▶ **TASK TO COMPLETE**
Copy out each line of the listing below that contains the word "height".

----- PROVIDED RECORDS -----

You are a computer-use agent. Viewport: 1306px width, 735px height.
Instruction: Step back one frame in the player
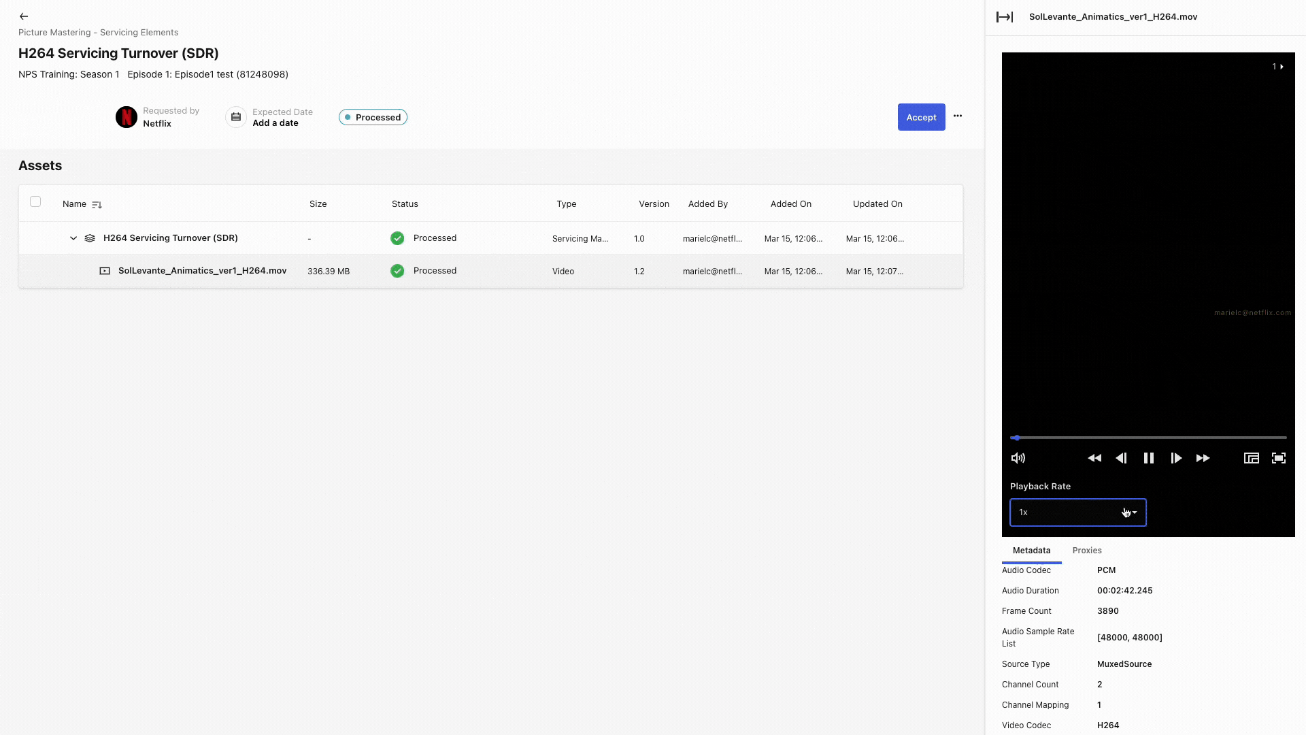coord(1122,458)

-----
----- PROVIDED RECORDS -----

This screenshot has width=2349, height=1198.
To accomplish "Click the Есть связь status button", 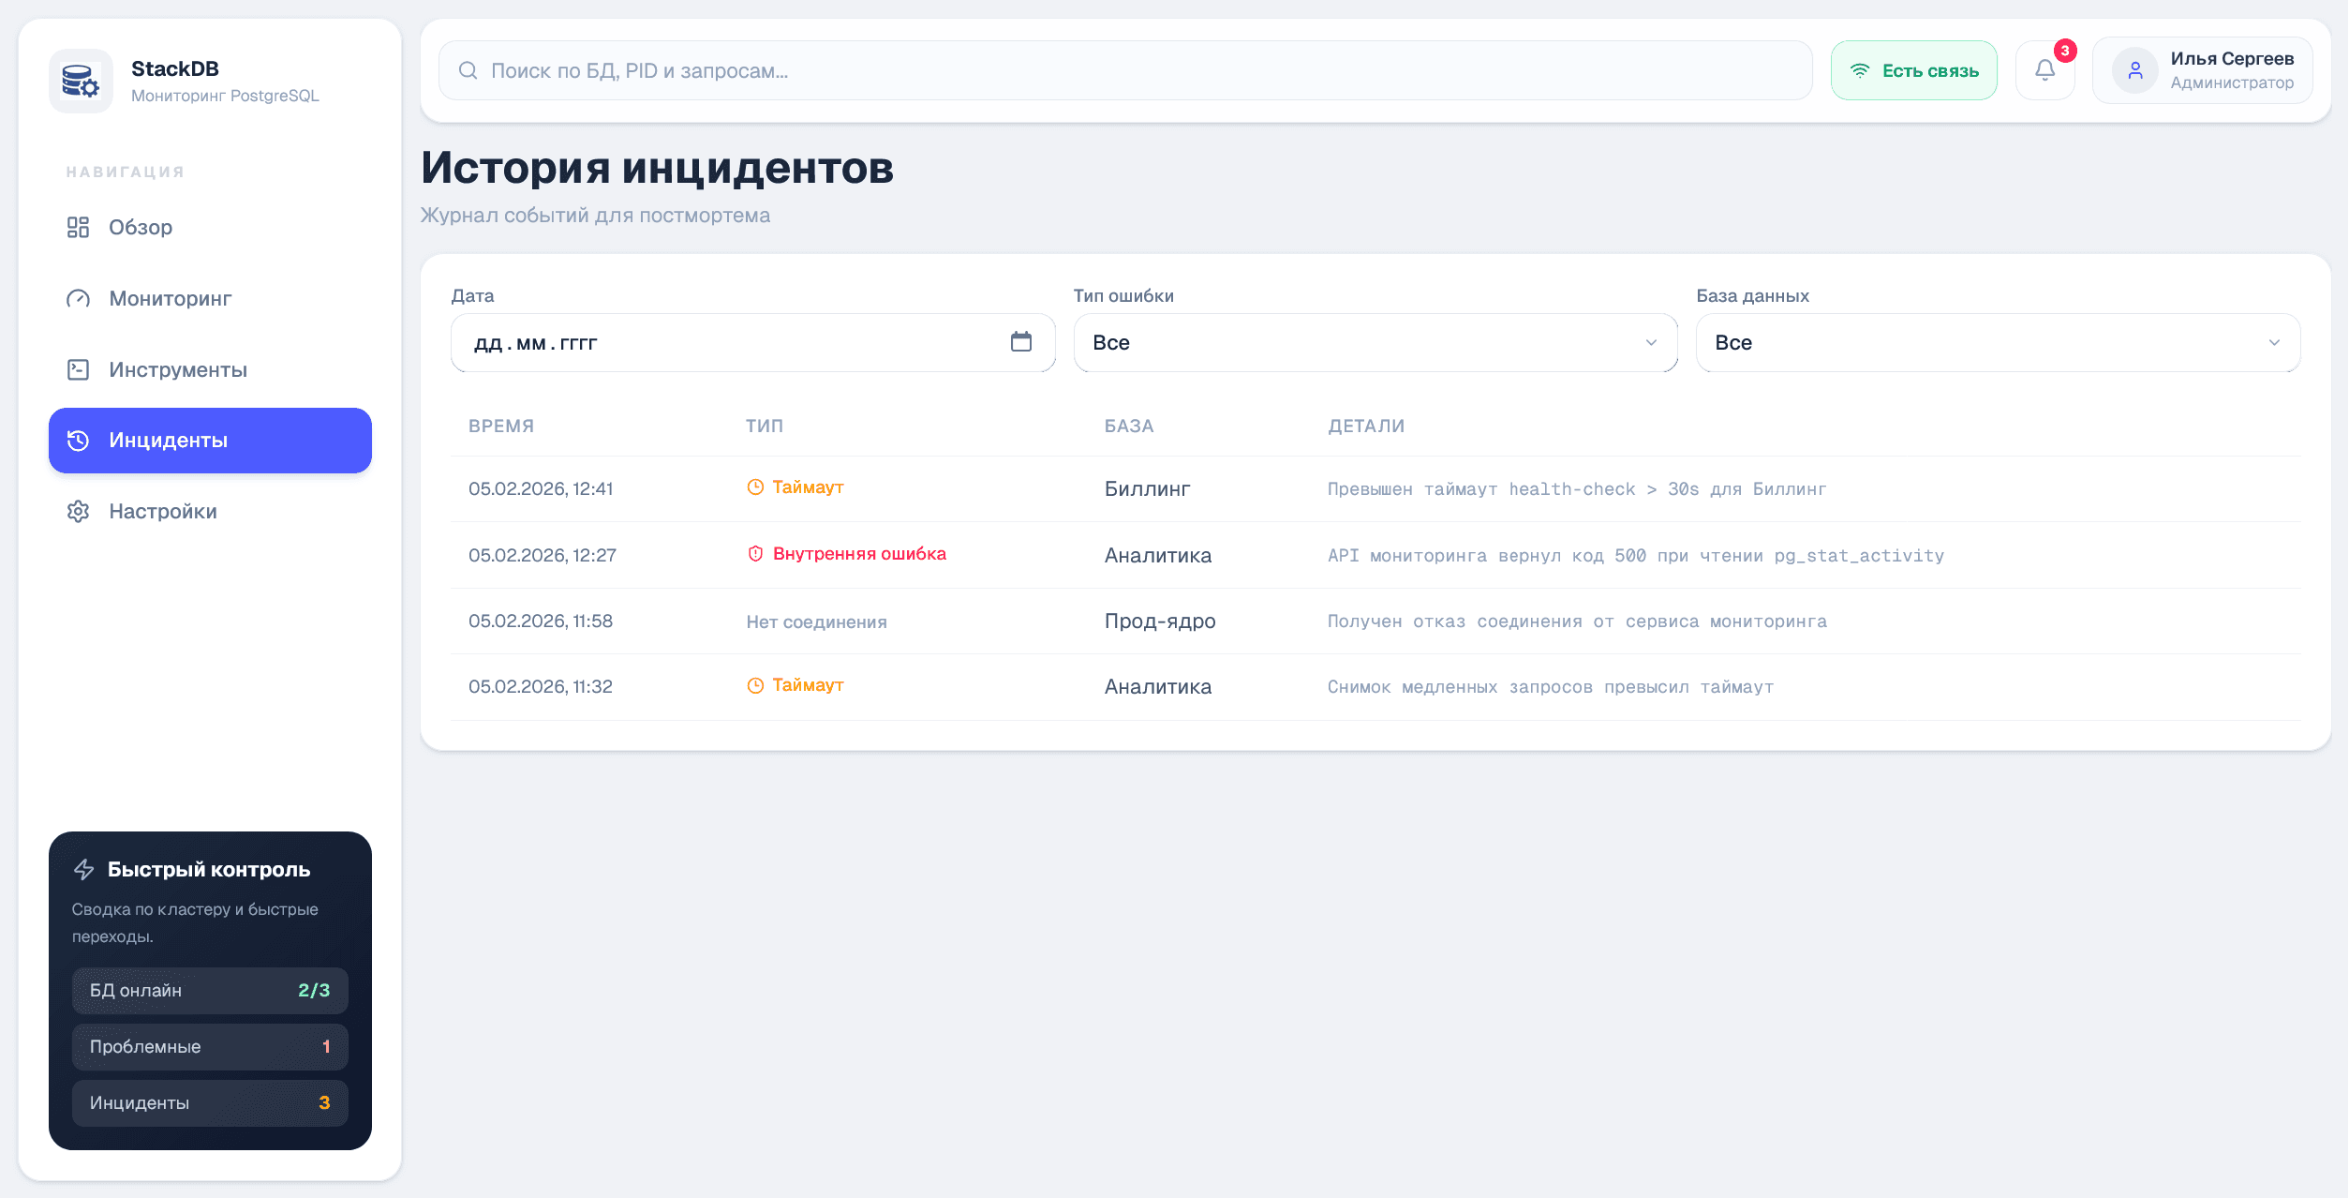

-----

▶ **SOLUTION FOR THIS TASK**
You are a computer-use agent. Viewport: 1306px width, 735px height.
This screenshot has width=2349, height=1198.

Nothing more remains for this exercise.